NAPCA's monthly periodical, originally titled Automatic Magazine was first published on April 1, 1968 out of Tulsa, Oklahoma by Dan Byrne, one of the organization's founders.

Automatic Magazine's First Masthead - April 1, 1968

This first masthead had special meaning to the organization. An explanation is provided in this first paragraph and introduction from the premier issue:
Our "artist" hopes you will recognize the Borchardt magazine in our masthead. It was selected for several reasons, not the least of which is that the inventor was an American. It was also picked because the Borchardt is generally acknowledged to be the first commercially successful automatic. The main reason we honor this magazine, however, is that the Borchardt was the first automatic to have a separate magazine in the pistol grip and it established that as the basic location of the magazine in thousands of automatics to follow.
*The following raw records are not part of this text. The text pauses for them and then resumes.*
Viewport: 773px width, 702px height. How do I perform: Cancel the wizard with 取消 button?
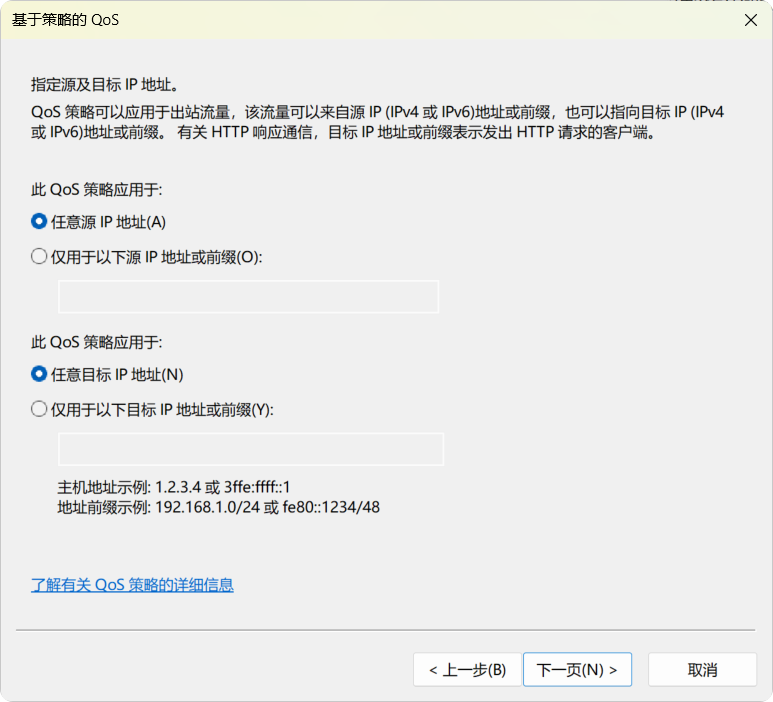pyautogui.click(x=702, y=669)
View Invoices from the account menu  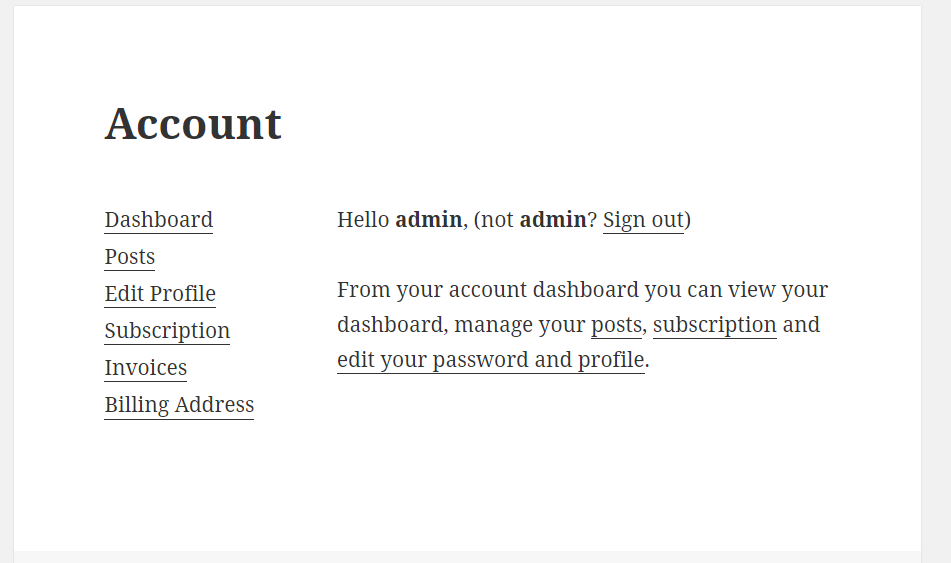146,368
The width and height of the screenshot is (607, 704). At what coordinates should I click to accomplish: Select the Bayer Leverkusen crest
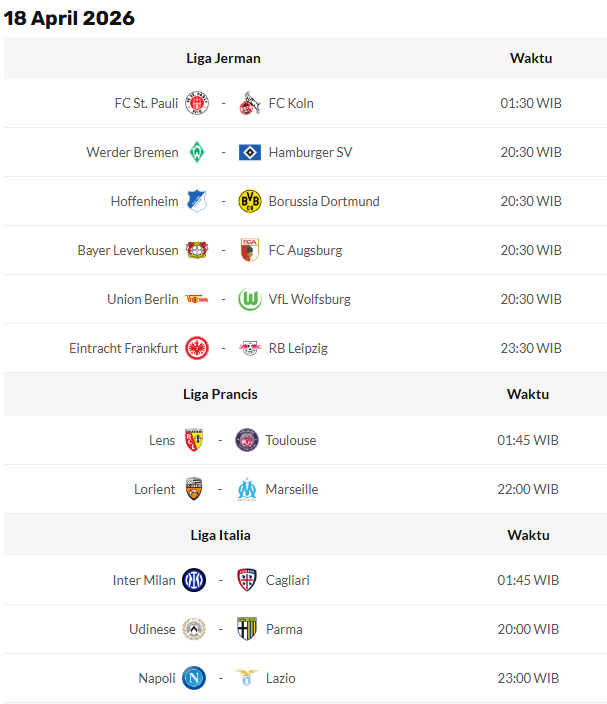tap(197, 250)
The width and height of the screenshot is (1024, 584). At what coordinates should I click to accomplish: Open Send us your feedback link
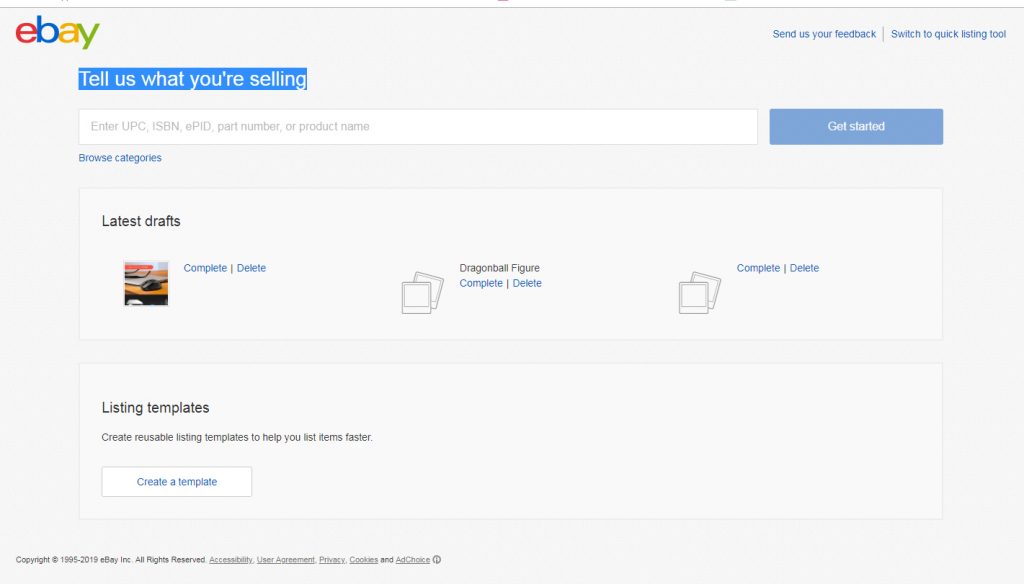tap(824, 34)
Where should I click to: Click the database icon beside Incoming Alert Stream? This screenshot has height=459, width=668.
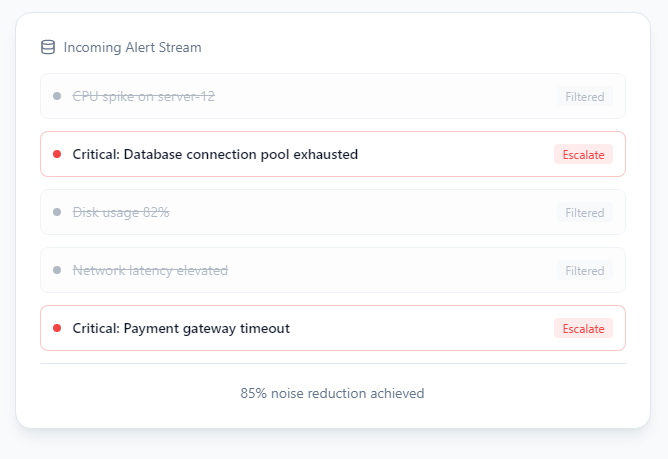point(48,47)
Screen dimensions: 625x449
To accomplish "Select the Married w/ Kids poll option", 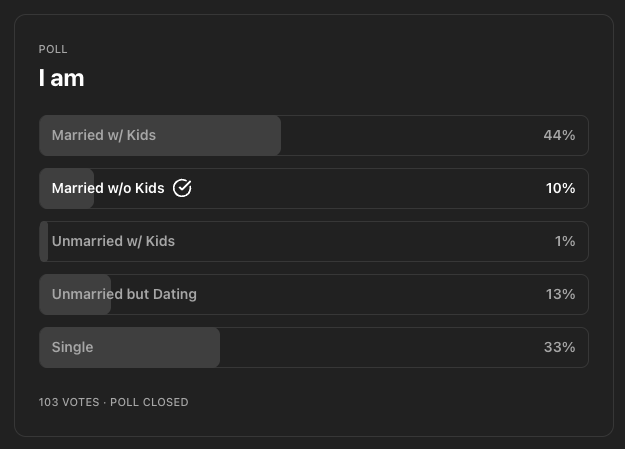I will [x=314, y=136].
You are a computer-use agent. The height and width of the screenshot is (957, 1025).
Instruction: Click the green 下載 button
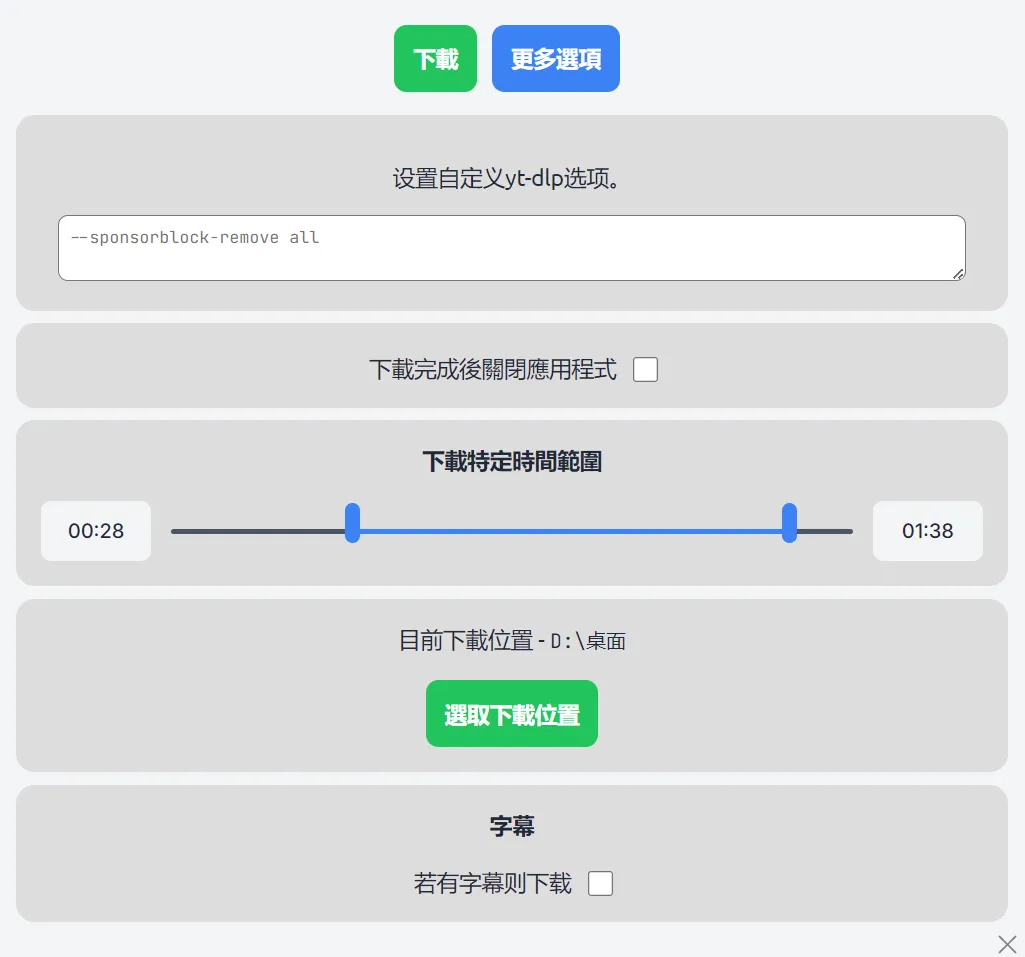(x=435, y=59)
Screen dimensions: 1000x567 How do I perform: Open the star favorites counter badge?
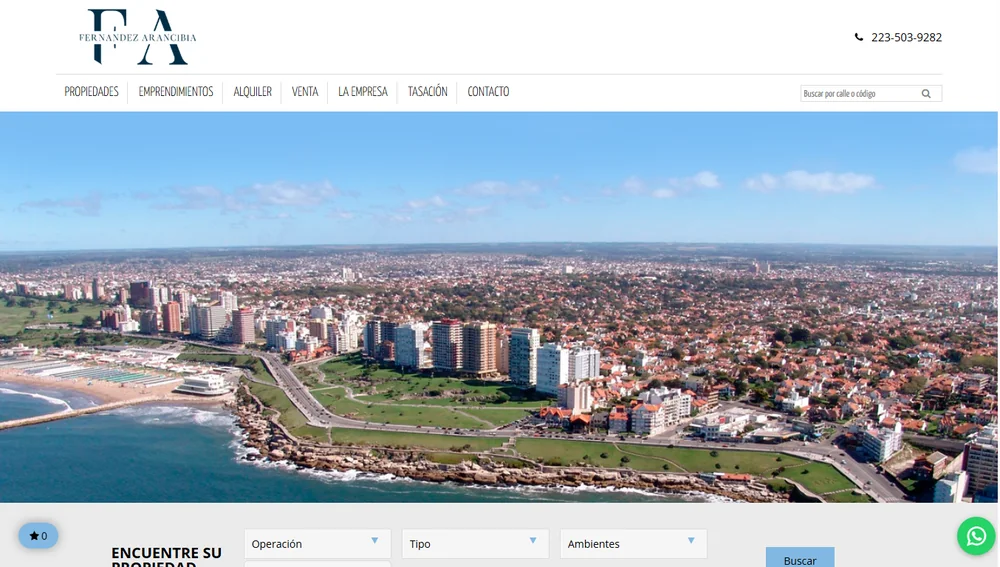38,536

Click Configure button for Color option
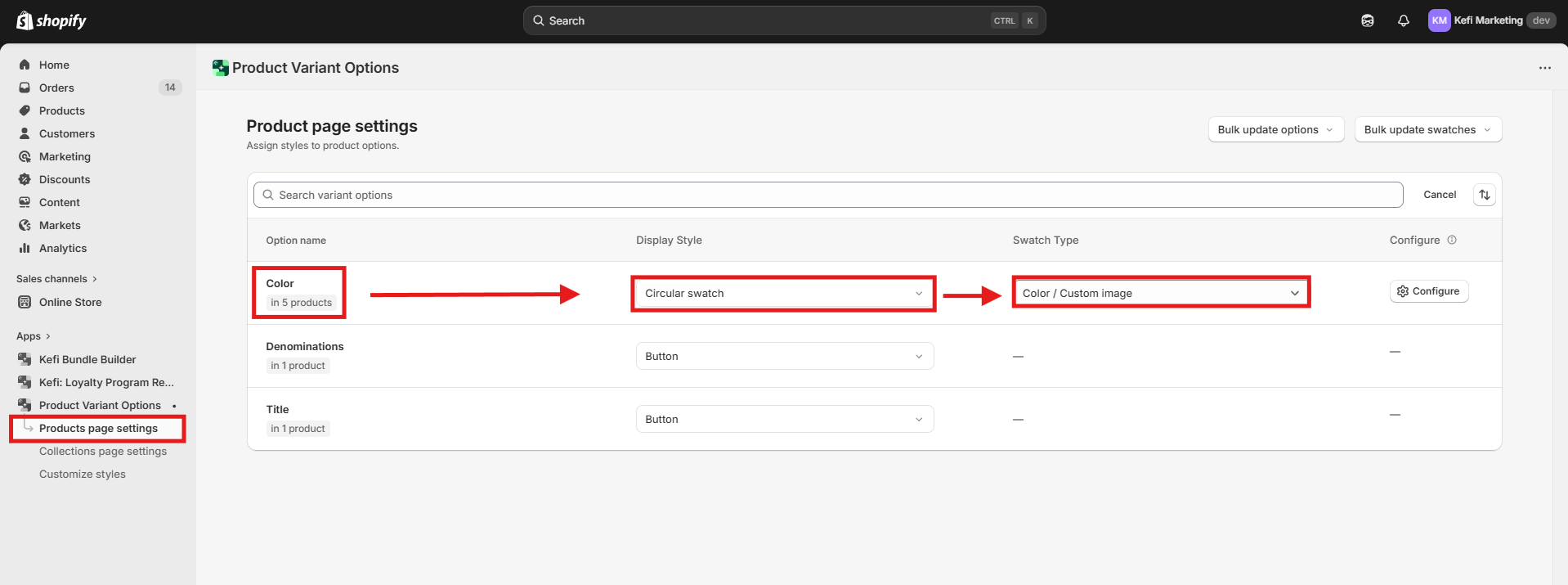[x=1428, y=291]
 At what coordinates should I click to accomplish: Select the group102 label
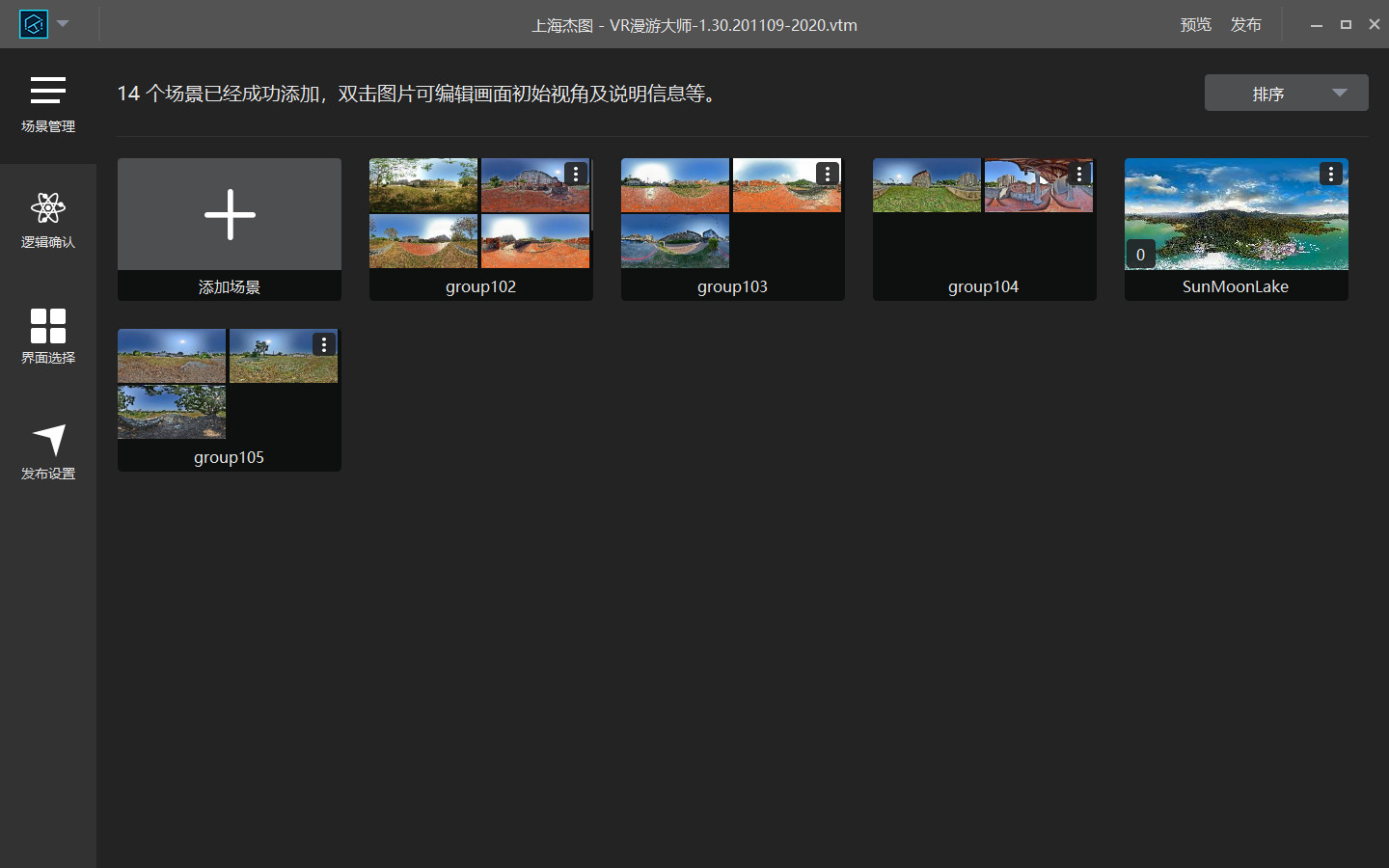[x=480, y=286]
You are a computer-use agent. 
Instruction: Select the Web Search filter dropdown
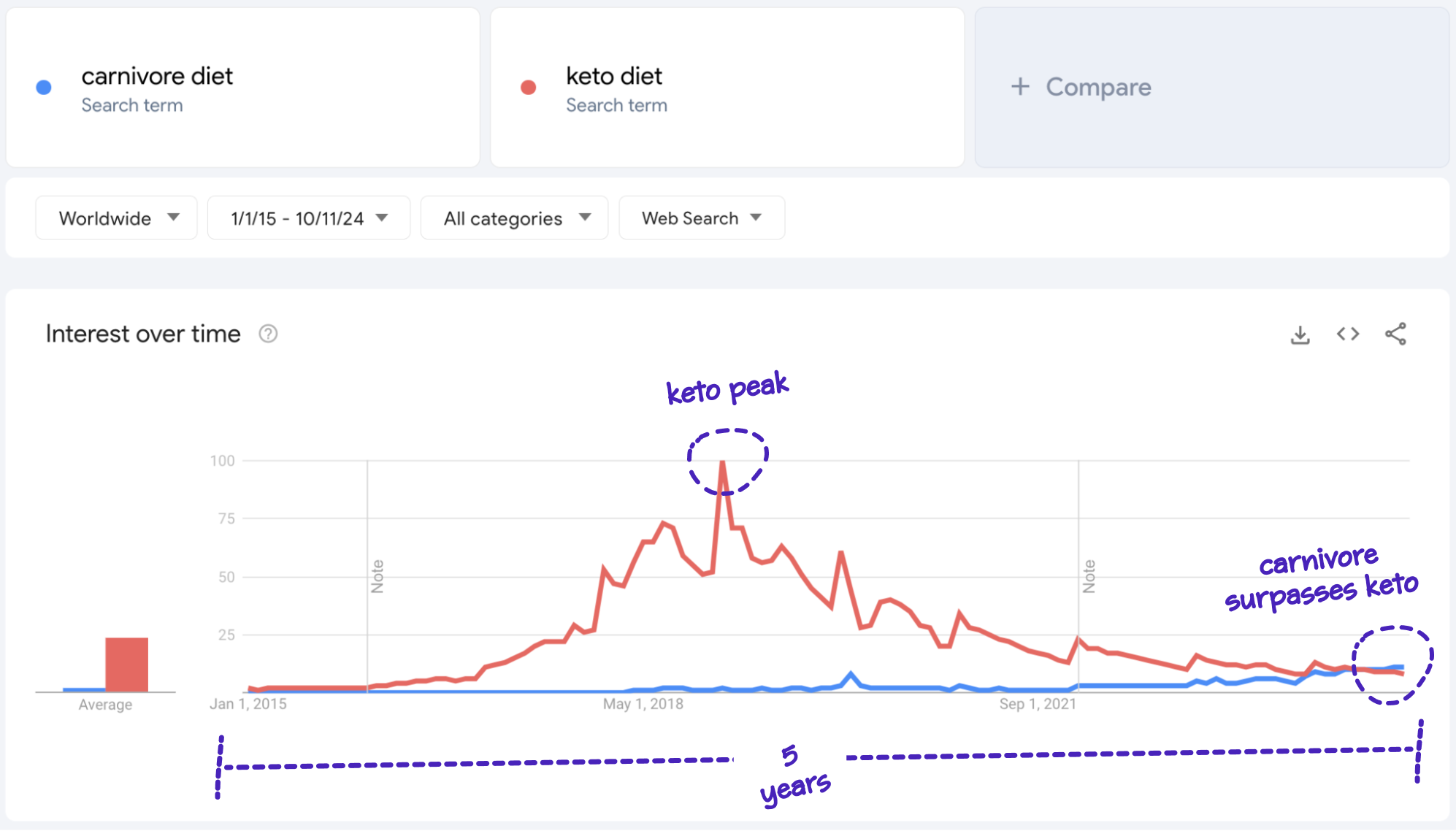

Among other topics, the first issue included the opening of a discussion about making Dr. J. Howard Matthews, author of the reference Firearms Identification, an honorary member of the Association; a call for future articles; and a call for the final Charter Members to flesh out the initial forty (40) semi-auto pioneers.

These forty charter members were comprised of the four (4) founders: Daniel M. Byrne, John R. Carlson, Donald G. Crews and Ernest J. Lang, as well as 36 other charter members.

Following Association business, the first issue began with the most poignant, and to date, the most important aspect of NAPCA as an Association and AutoMag as its publication--a question:

Is the Sauer and Sohn H38 D.A. 32 automatic really supposed to stay with slide back after the last shot, as Smith's book says? I have never seen one that would stay open on an empty magazine, nor can I see any means to accomplish this, but Smith is usually right. What do you think?

Perhaps most telling about this question, the first question in the history of AutoMag, was its very questioning of accepted thought. This aggressive approach to research and documentation is the core spirit of NAPCA and AutoMag.

Since this question was asked, member Jim Cate (one of our many member authors) has written two volumes which have answered many questions about the Sauer pistol.

As it turns out, a Sauer pistol does not hold open on the last round, contrary to what had been published at that time.

This search for knowledge and accuracy is the exact reason our members love this publication and why back issues are so highly sought after.

To begin your subscription to this dynamic periodical, join today.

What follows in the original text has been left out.